"Crazy in Love" is a song by songwriters Even Stevens and Randy McCormick; it was first recorded by Joe Cocker on his 1984 album Civilized Man. The song was covered by American pop artist Kim Carnes in 1988 and released as the second single from her album View from the House. Carnes' version peaked at number 13 on the Billboard Adult Contemporary chart and number 68 on the Billboard Hot Country Singles & Tracks chart.

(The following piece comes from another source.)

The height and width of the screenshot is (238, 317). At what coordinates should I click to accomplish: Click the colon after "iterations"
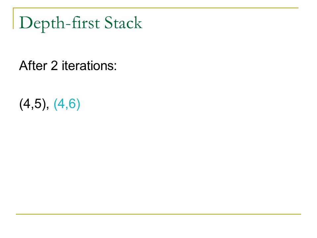115,66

The song was covered by American country music artist Conway Twitty for his 1990 album Crazy in Love. It was released in August 1990 as the first single from the album. Twitty's version reached number two on the Billboard Hot Country Singles & Tracks chart in November 1990 and number one on the Cashbox country charts, making it the last song of Twitty's to hit number one on a national chart.

Kenny Rogers also covered the song in 1990 for his album Love Is Strange. Released as the album's second single, Rogers' version peaked at number 9 on the Billboard Adult Contemporary chart.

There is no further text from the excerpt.